Tasks to carry out =
**1)** In the NOVA Season 39 episode list below, translate this sentence into Spanish: "Witness the extraordinary surgery that will allow twin girls, born joined at the head, to live separate lives."
**2)** Continue the NOVA Season 39 episode list below from its last sentence.

BEGIN Excerpt to read

NOVA - Season 39

Season 39

Episodes

Engineering Ground Zero

Surviving the Tsunami

Finding Life Beyond Earth: Are We Alone?

Iceman Murder Mystery
He's been dead for more than 5,000 years and poked, prodded, and probed by scientists for the last 20. Yet Otzi the Iceman, the famous mummified corpse pulled from a glacier in the Italian Alps, continues to keep many secrets. Now, through an autopsy like none other, scientists will attempt to unravel mysteries about this ancient mummy, revealing not only the details of Otzi's death but also an entire way of life. How did people live during Otzi's time, the Copper Age? What did they eat? What diseases did they cope with? Join NOVA as we defrost the ultimate time capsule—the 5,000-year-old man.

The Fabric of the Cosmos - What is Space?

The Fabric of the Cosmos - The Illusion of Time

The Fabric of the Cosmos - Quantum Leap

The Fabric of the Cosmos - Universe or Multiverse?

Deadliest Volcanoes
Travel with scientists who are attempting to discover how likely volcanoes are to erupt, when eruptions might happen and how deadly they could prove to be.

Bombing Hitler's Dams
Learn about the revolutionary bouncing bomb and the bombers who destroyed two gigantic dams in Germany's industrial heartland during WWII.

3D Spies of WWII
Discover the previously untold story of air photo intelligence that played a vital role in defeating Hitler.

Mystery of a Masterpiece
NOVA meets a new breed of experts who are approaching "cold case" art mysteries as if they were crime scenes, determined to discover "who committed the art," and follows art sleuths as they deploy new techniques to combat the multi-billion dollar criminal market in stolen and fraudulent art.

Ice Age Death Trap
In the Rocky Mountains, archeologists uncover a unique fossil site packed with astonishingly well-preserved bones of mammoths, mastodons, and other giant extinct beasts. The discovery opens a highly focused window on the vanished world of the Ice Age in North America.

Separating Twins
Witness the extraordinary surgery that will allow twin girls, born joined at the head, to live separate lives.

Cracking Your Genetic Code
Discover why the new era of personalized, gene-based medicine is both ominous and promising - and relevant to everyone.

Hunting the Elements
Take a spin with David Pogue through the world of weird, extreme chemistry to unlock the secrets of the elements.

Deadliest Tornadoes
In the wake of April 2011's tornado outbreak, learn how we can protect ourselves and our communities in the future. In 2011, the worst tornado season in decades left a trail of destruction across the U.S., killing more than 550 people. Why was there such an extreme outbreak? How do such outbreaks form? With modern warning systems, why did so many die? Is our weather getting more extreme - and if so, how bad will it get? In this NOVA special, we meet scientists striving to understand the forces at work behind last year's outbreak. Could their work improve tornado prediction in the future? We also meet people whose lives have been upended by these extreme weather events and learn how we all can protect ourselves and our communities for the future.

END Excerpt to read
BEGIN Data shown

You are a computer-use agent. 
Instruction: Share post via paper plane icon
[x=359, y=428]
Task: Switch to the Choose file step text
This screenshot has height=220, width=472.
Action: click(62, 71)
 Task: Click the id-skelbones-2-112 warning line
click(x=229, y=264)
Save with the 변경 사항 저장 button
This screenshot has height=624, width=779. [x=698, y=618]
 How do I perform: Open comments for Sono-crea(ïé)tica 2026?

END Data shown
BEGIN Data shown

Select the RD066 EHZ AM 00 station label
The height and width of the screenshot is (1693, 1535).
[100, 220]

END Data shown

Answers by item =
**1)** Sea testigo de la extraordinaria cirugía que permitirá a unas gemelas, nacidas unidas por la cabeza, vivir vidas separadas.

**2)**
Why Ships Sink
Find out if modern cruise ships are really safe - or if we're on the brink of a 21st-century Titanic. Twenty million passengers embark on cruises each year, vacationing in deluxe "floating cities" that offer everything from swimming pools to shopping malls to ice skating rinks. And the ships just keep getting bigger: The average cruise ship has doubled in size in just the last ten years. Some engineers fear that these towering behemoths are dangerously unstable, and the recent tragedy of the Costa Concordia has raised new questions about their safety. Now, NOVA brings together marine engineering and safety experts to reconstruct the events that led up to famous cruise disasters, including the ill-fated Concordia, the Sea Diamond, and the Oceanos.

Secrets of the Sun
It contains 99.9 percent of all the matter in our solar system and sheds hot plasma at nearly a million miles an hour. The temperature at its core is a staggering 27 million degrees Fahrenheit. It convulses, it blazes, it sings. You know it as the sun. Scientists know it as one of the most amazing physics laboratories in the universe. Now, with the help of new spacecraft and Earth-based telescopes, scientists are seeing the sun as they never have before and even recreating what happens at its very center in labs here on Earth. Their work will help us understand aspects of the sun that have puzzled scientists for decades. But more critically, it may help us predict and track solar storms that have the power to zap our power grid, shut down telecommunications, and ground global air travel for days, weeks, or even longer. Such storms have happened before—but never in the modern era of satellite communication. "Secrets of the Sun" reveals a bright new dawn in our understanding of our nearest star — one that might help keep our planet from going dark.